DIRECTIONS FOR THIS TASK:
Exactly reproduce the lines from the one holding "Task: Click the blue" through the end of the records, including both boundary lines but no pictures.

SUPPLIED ENTRIES:
▼▼▼
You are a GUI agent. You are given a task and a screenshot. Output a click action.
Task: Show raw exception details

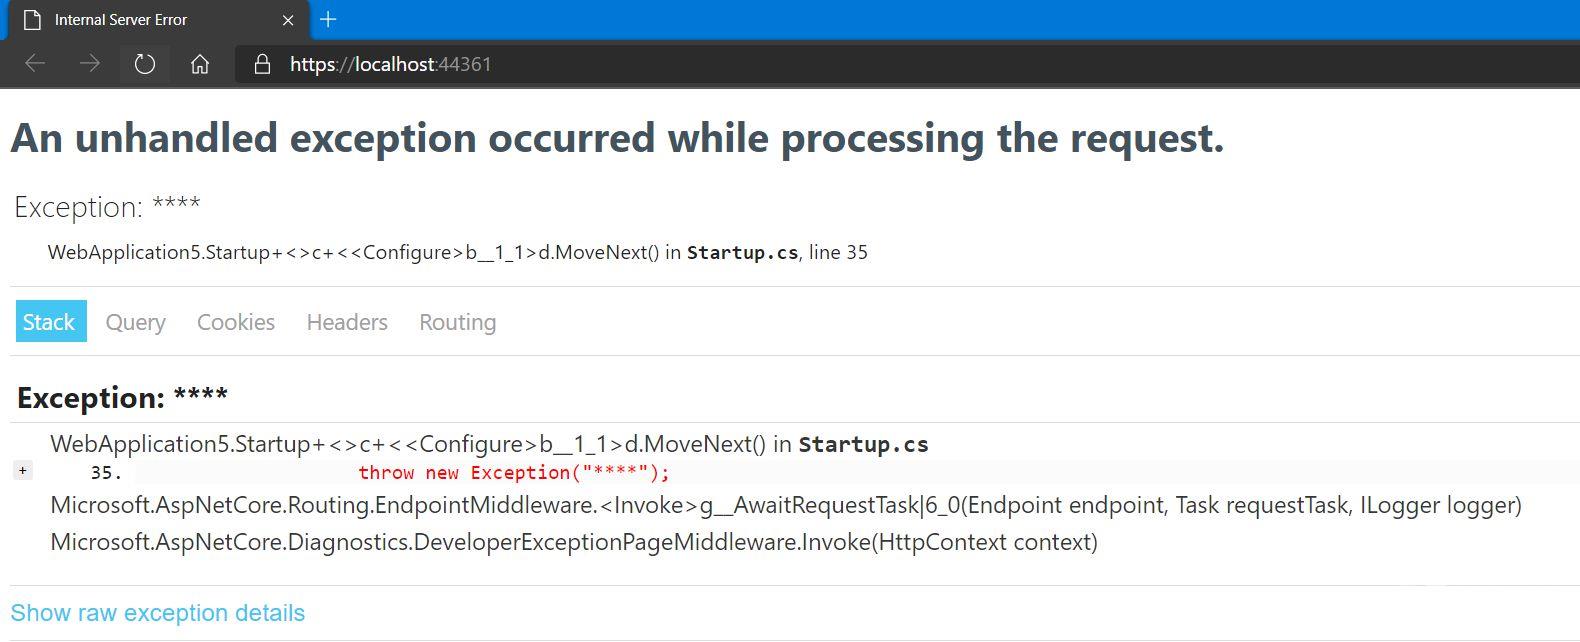pyautogui.click(x=157, y=613)
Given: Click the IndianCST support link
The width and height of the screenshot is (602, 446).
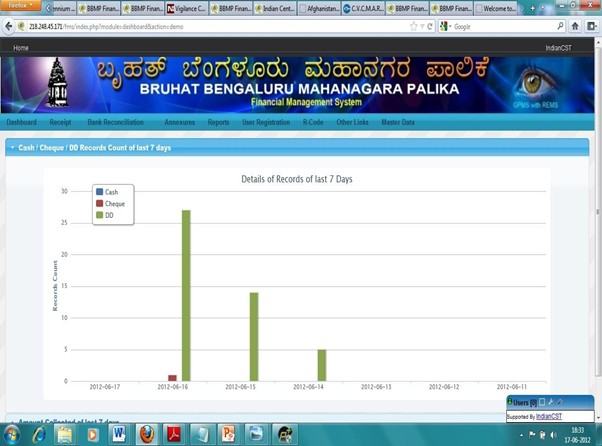Looking at the screenshot, I should (548, 416).
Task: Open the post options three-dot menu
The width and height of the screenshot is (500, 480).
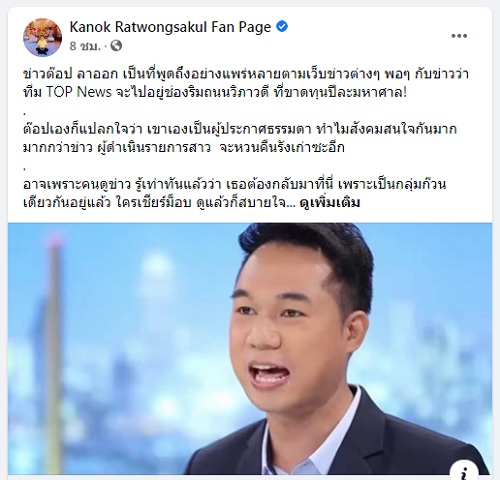Action: click(x=459, y=36)
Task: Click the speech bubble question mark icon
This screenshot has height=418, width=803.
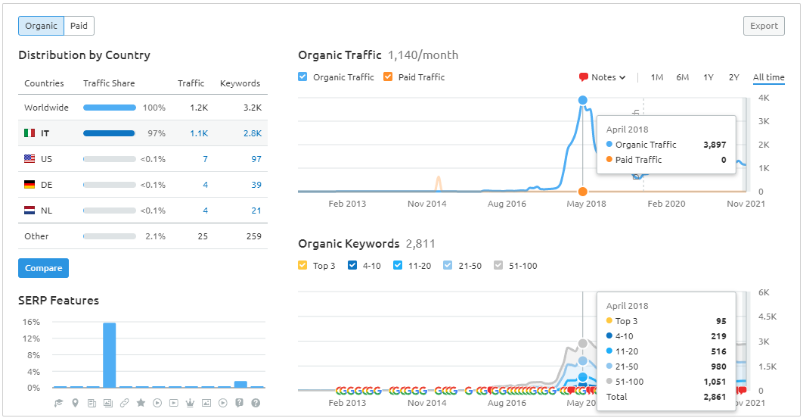Action: tap(239, 403)
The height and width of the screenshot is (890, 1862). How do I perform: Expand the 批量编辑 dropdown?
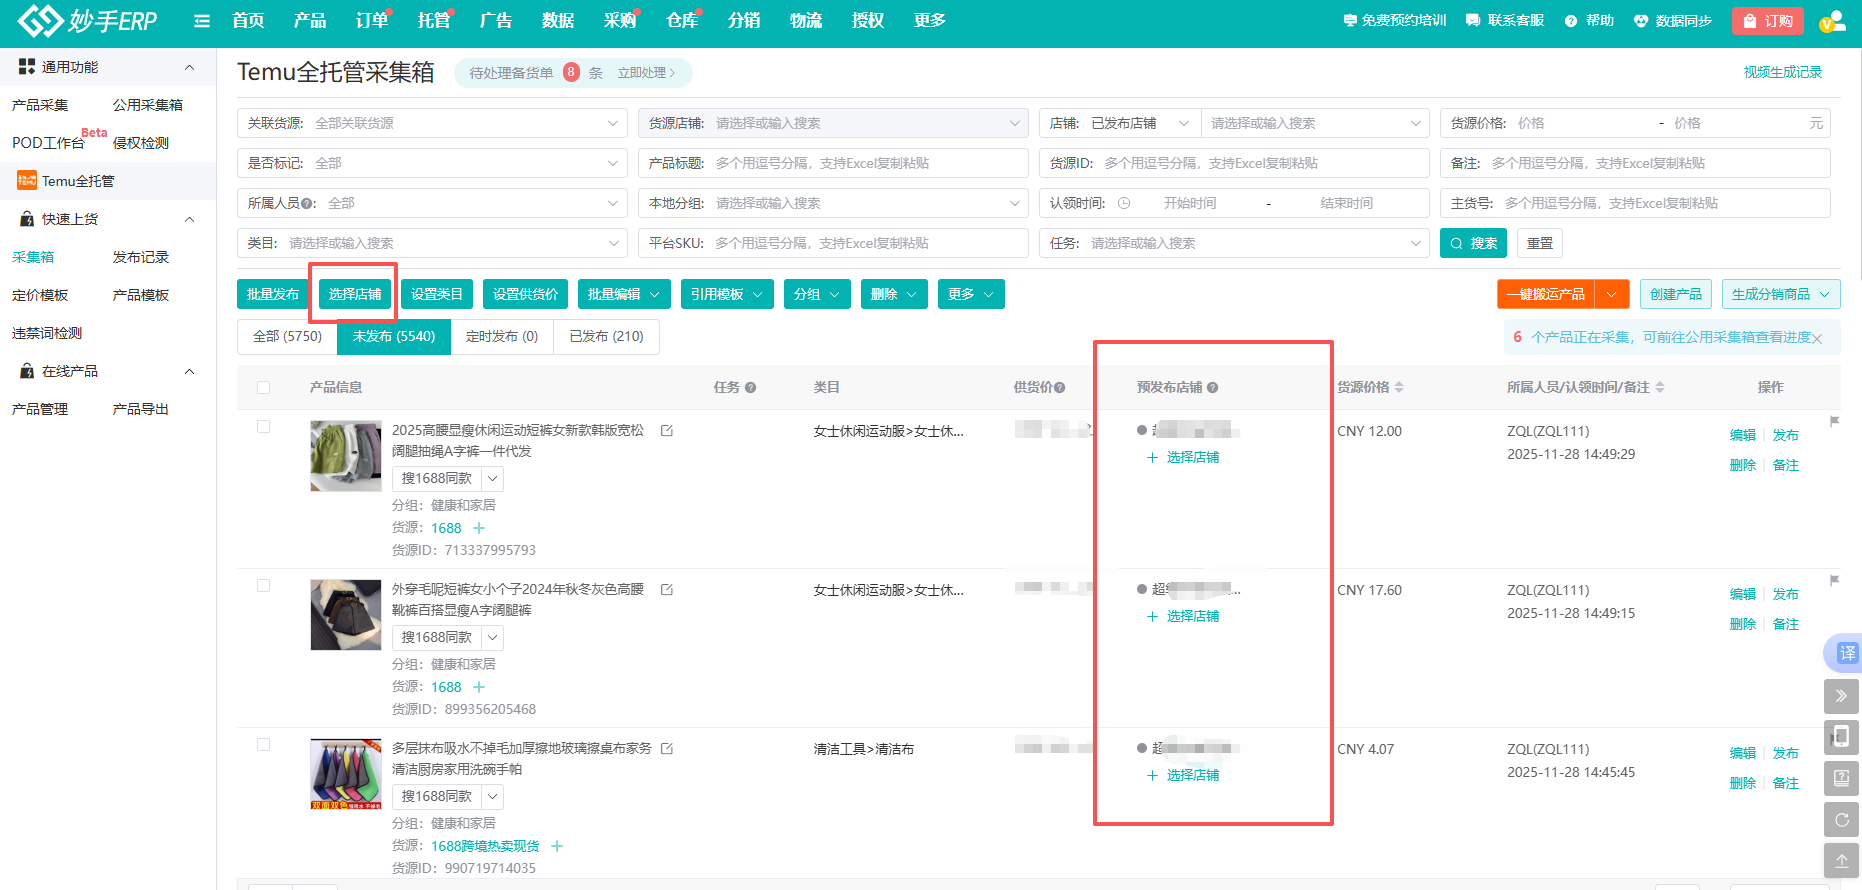[x=623, y=294]
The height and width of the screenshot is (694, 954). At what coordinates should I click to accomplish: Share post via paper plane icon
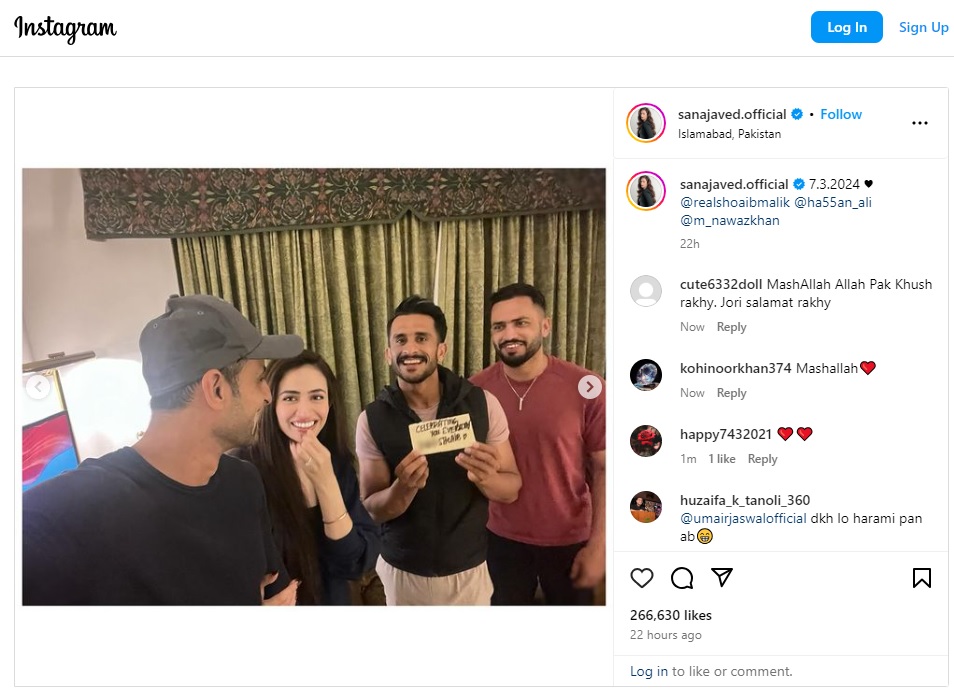pyautogui.click(x=722, y=577)
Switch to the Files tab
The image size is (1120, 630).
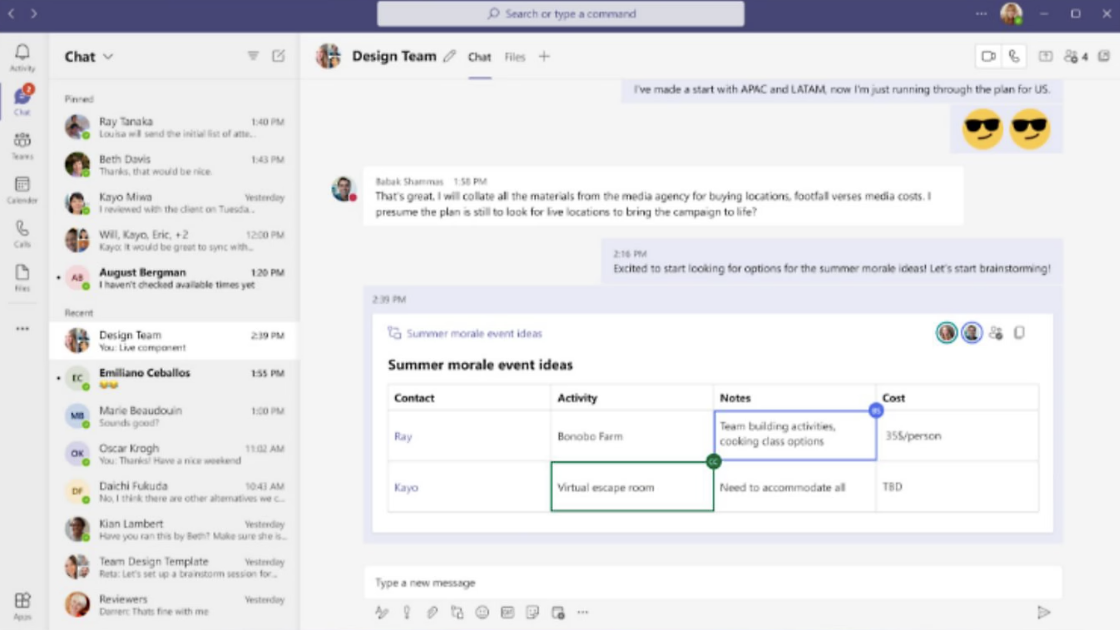click(515, 57)
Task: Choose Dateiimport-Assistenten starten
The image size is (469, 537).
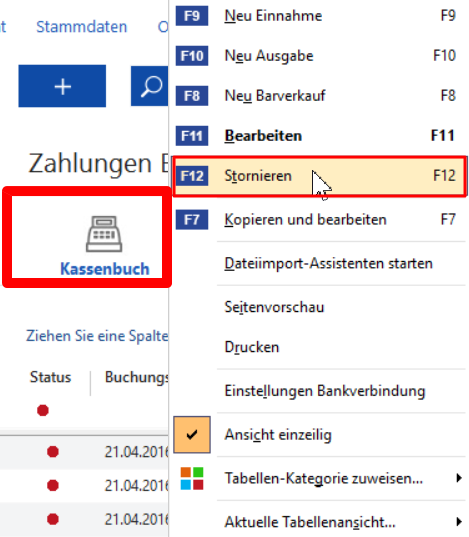Action: click(328, 263)
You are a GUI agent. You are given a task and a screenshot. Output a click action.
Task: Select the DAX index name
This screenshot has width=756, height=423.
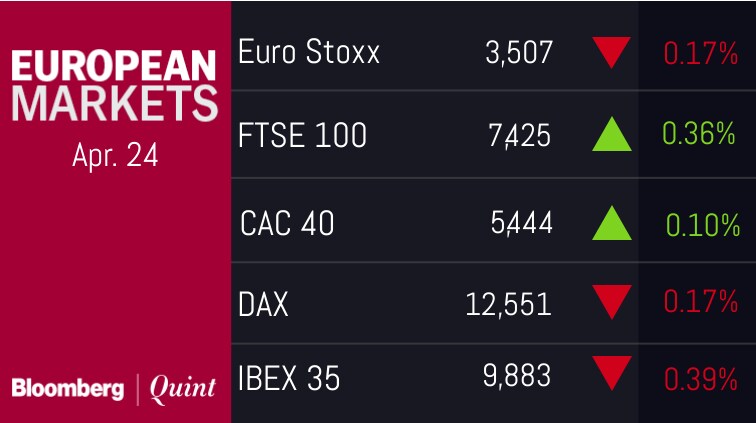pos(263,302)
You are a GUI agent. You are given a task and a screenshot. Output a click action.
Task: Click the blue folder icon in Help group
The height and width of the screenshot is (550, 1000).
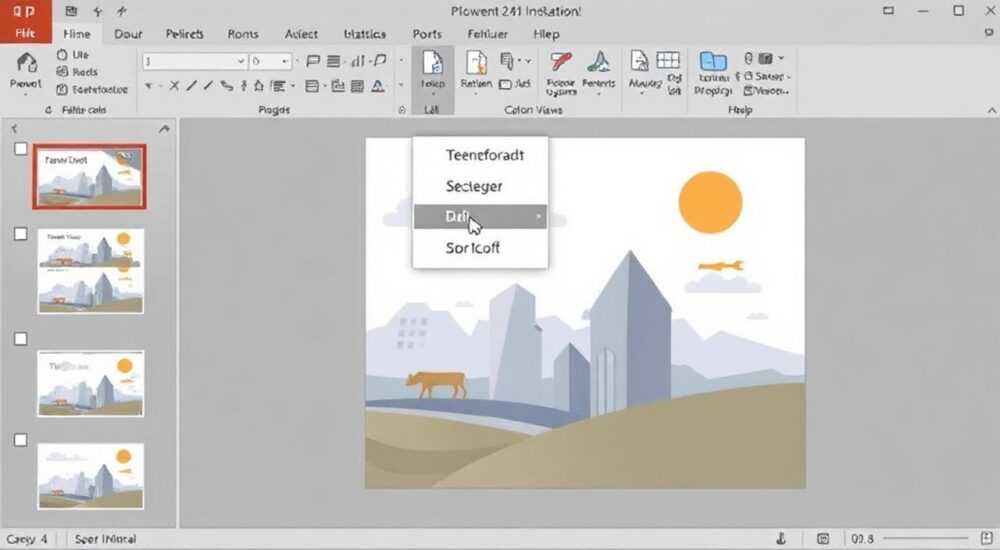(713, 61)
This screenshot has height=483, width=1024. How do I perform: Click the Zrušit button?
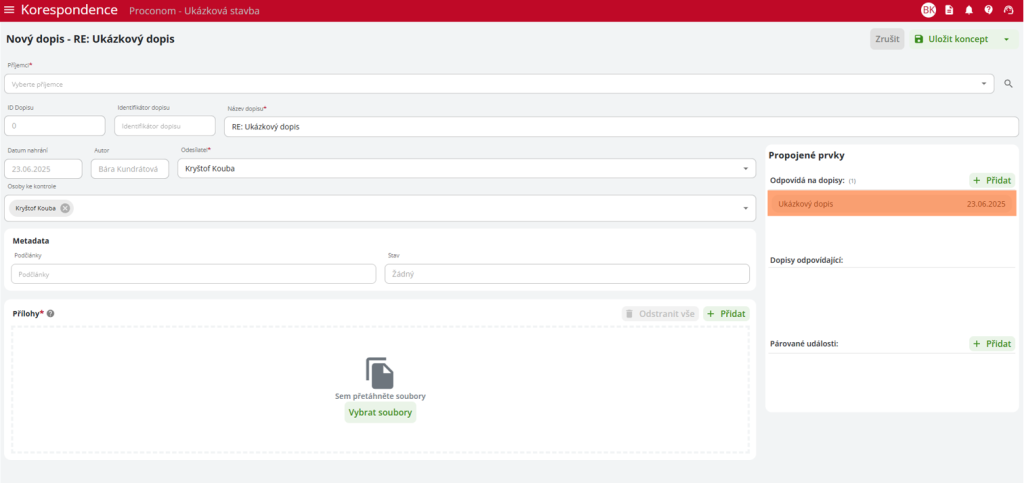pos(887,39)
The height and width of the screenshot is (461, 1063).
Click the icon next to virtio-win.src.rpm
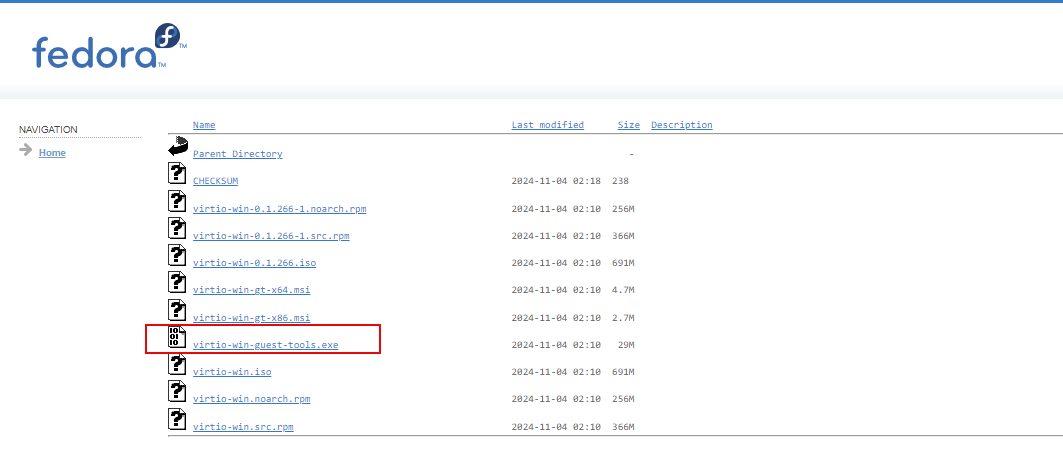[x=178, y=419]
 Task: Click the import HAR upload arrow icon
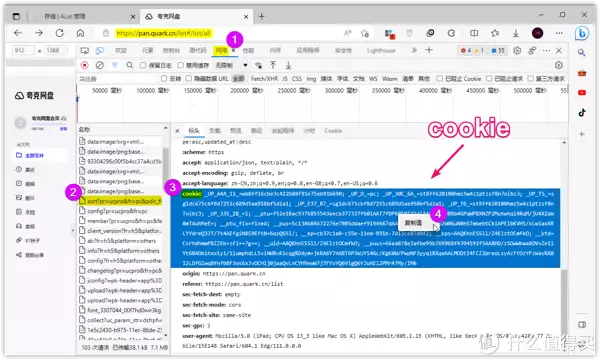(x=273, y=65)
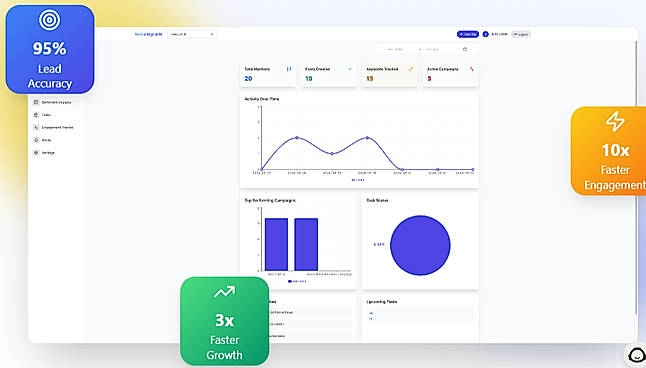Click the SocialSignalAI logo link

coord(148,35)
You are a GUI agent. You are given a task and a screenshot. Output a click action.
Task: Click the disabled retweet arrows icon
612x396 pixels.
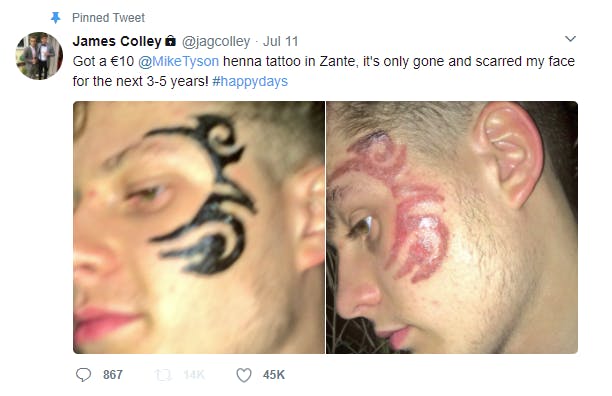point(163,375)
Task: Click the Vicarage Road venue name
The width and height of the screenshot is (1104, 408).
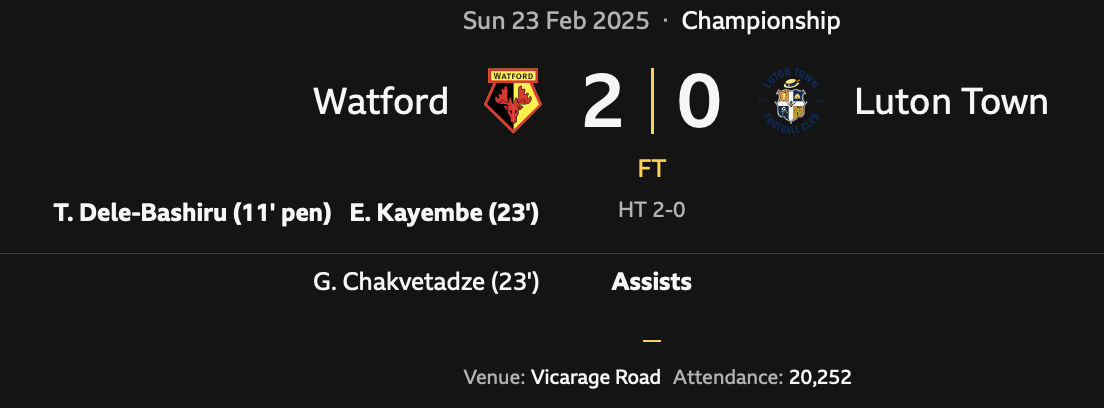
▲▲▲
RESULT:
Task: Click the blue folder icon in Help group
The height and width of the screenshot is (550, 1000).
(713, 61)
This screenshot has height=483, width=1024. How do I perform: Click the Zrušit button?
pos(887,39)
The height and width of the screenshot is (461, 1063).
Click the icon next to virtio-win.src.rpm
[x=178, y=419]
 Task: Click the import HAR upload arrow icon
(x=273, y=65)
Click the SocialSignalAI logo link

coord(148,35)
You are a GUI agent. You are given a task and a screenshot. Output a click action.
Task: Click the disabled retweet arrows icon
612x396 pixels.
point(163,375)
Task: Click the Vicarage Road venue name
The width and height of the screenshot is (1104, 408).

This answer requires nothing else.